Despite producing big names from The British Bulldog to Paige, there is no governing body for wrestling in the UK.
And a report by MPs with a passion for powerslams says safety and safeguarding is "sorely lacking".
Presenting the findings in the Commons, Tory MP Mark Fletcher also warned of a "toxic culture" when it came to abuse in the industry.
It follows the #SpeakingOut campaign in 2020, led by wrestlers who made accusations about sexual misconduct and assault against others in the industry.
Mr Fletcher said: "Wrestling is a wonderful bubble. You can escape the real world and see the contest of people in front of you as purely good and bad - a luxury we are rarely afforded in real life.
"But unfortunately that bubble that the industry operates in has been burst somewhat."
In Thursday's adjournment debate, Mr Fletcher - whose undertaking was inspired by The Undertaker - described wrestling as "the only industry that can rival politics for bravado, faux indignation and partisan crowds".
But away from the drama of the suplexes, he said there were serious issues to grapple with, from an industry "operating outside of the rules" through to "harrowing" accounts of abuse.
The Tory MP said there were plenty of "brilliant" things carried out by promoters and wrestlers, from fundraising to improving the lives of young people.
But he said there was a "total lack of governance" and it needed "turning around".
The group has made a number of ringside recommendations, including:
- Establishing a governing body in the UK to effectively promote British wrestling
- Defining training as a sport and shows as an art to ensure they are covered by the right protections
- An increase to health and safety standards across the board, as well as safeguarding rules for younger fighters
- Setting up a system for those who are abused or harassed in the industry following the #SpeakingOut movement
Mr Fletcher - who worked with Labour's Alex Davies-Jones on the report - called for the government's support in making these moves a reality, but said the industry also needed to "rise together and work together to be better".

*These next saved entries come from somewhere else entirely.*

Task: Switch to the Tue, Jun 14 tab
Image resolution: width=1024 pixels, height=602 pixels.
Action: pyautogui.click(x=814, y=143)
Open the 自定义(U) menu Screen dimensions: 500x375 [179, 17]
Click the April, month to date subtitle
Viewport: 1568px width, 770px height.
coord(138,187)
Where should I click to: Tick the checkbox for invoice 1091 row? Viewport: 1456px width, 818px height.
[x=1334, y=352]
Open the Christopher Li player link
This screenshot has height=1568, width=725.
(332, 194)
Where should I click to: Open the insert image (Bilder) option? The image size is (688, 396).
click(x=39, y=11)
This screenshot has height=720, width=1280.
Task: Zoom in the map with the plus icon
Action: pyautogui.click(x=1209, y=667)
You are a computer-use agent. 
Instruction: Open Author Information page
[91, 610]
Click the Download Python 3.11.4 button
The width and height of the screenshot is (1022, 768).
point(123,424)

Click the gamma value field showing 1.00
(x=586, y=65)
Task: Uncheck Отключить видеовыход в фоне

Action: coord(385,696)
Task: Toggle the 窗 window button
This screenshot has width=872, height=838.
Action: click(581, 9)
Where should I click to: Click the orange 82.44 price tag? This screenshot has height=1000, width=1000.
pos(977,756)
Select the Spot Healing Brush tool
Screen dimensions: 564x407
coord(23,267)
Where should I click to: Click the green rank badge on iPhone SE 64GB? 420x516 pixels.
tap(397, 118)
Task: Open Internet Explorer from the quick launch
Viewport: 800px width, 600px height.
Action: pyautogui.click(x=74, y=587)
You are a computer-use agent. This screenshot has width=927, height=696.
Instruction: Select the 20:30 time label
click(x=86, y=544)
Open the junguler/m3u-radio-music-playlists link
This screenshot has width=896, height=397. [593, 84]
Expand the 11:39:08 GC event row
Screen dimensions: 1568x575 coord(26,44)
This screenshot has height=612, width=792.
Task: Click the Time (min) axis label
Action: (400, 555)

The MP added: "I am desperate to try and help British wrestling to overcome these barriers and become better, it doesn't have to be this way.
"It is an industry with hundreds of thousands of fans and has some of the most creative minds around.
"It can be better, but British wrestling needs to respect itself if others are to respect it as well."
Sports Minister Nigel Huddleston welcomed the report, and even suggested MPs provide a physical demonstration on the floor of the Commons.
But when the contenders politely declined, he promised "the door is open for discussions about what support can be provided to wrestling" and that he would consider the report in full.